Pocas veces uno tiene la suerte de encontrarse en un Uber con una celebridad. Mucho menos, manejando. Pero a mí me pasó. Como me pasan todas las cosas: vivir para contarla.
Fue el año pasado, en el otoño de 2017. Yo estaba durante esa temporada en Nueva York.
La izquierda infantilizada se la pasaba llorando en las calles, como de costumbre. En Union Square, en Washington Square, en todas las plazas y Torres Trump. Para colmo, ahora acusaban al pobre Donald de asesinar bebés en la frontera mexicana. Una idea que, por cierto, me parece literariamente genial: un presidente caníbal chupándose hasta los huesitos en la Casa Blanca.
Era el día 22 (lo recuerdo bien por otros motivos), y yo me topé en Manhattan con una mujer despampanante al timón. Pelo suelto y tetas sin sostén, paradas como Hollywood manda. Era, y Dios me perdone si me equivoco, Scarlett Johansson en persona. Oronda, fresca, sonriente. Una fresa a punto de hacer explosión. Orgullosa de su empleo part-time en Uber y acaso ya lista para el próximo plano de la filmación. Una hembra de película, de películas.
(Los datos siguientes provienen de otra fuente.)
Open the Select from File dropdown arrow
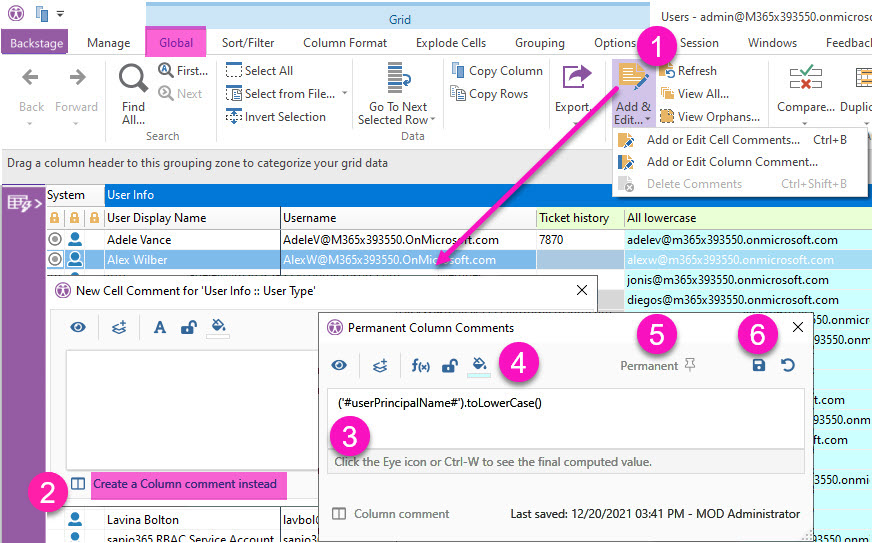pyautogui.click(x=345, y=94)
Me le senté al ladito sin hacer demasiado aspaviento. Tranquilo, Landy. No me atreví a preguntarle el nombre de primera y pata. No quería aparentar lo que en realidad soy, un amante amateur. Discretamente busqué en mi aplicación del teléfono, y vi que Uber la identificaba solamente como “Ingrid”. Pero Ingrid es también un nombre sueco, supongo, como su apellido: Scarlett, la hija de Johann. Ah, vikingas viles que jamás debieron de pasar impunes por el Servicio de Ciudadanía e Immigración: a wall against walkirias.
Manejaba, por cierto, un Tesla negro que parecía ser el modelo no de ese año, sino de todos los años que le quedaban a la humanidad. Con o sin cambio climático. Por los Ubers de los Ubers hasta el fin del capitalismo rizomático.
En su pecho exhaustivamente escotado, Ingrid mostraba sin ningún pudor esa caverna tan típica entre las colinas colgantes de Scarlett. Sus dientes eran descomunales, blanquísimos. Como imagino los de la actriz. Y olía a bebida cara, muy cara, cada vez que hacía ese gesto tan suyo de chasquear esos labios reminiscentes de una labiada chasqueante mejor. Honda, húmeda. Oculta, de culto.
Casi me tenía que quedar ya. Era una carrera muy corta. De la West 4 Street hasta no muy lejos de la Penn Station, donde yo tomaría un bus Megabus hacia Filadelfia. Y aún no me decidía a hacer la pregunta tonta:
―Ingrid, por casualidad tú eres Scarlett?
Pero al final fue ella quien me lo aclaró, sin necesidad de yo preguntarle nada.
―I love road trips, I love driving ―me dijo―. I just find beauty in unsual things, like hanging out my head out of the window…
Y, en efecto, así lo hacía ella. El Tesla no tenía puesto el aire acondicionado (tampoco era necesario a finales del dulce noviembre), sino que ella manejaba con medio brazo izquierdo por fuera de la carrocería, y con pelo y medio saliéndosele a borbotones por la ventanilla del Uber eléctrico.
No manejaba muy bien que digamos. En el último semáforo antes de dejarme, Ingrid Scarlett casi se lleva por delante a un flaquito woodyalienígena que se nos cruzó como un etcétera sobre la cebra.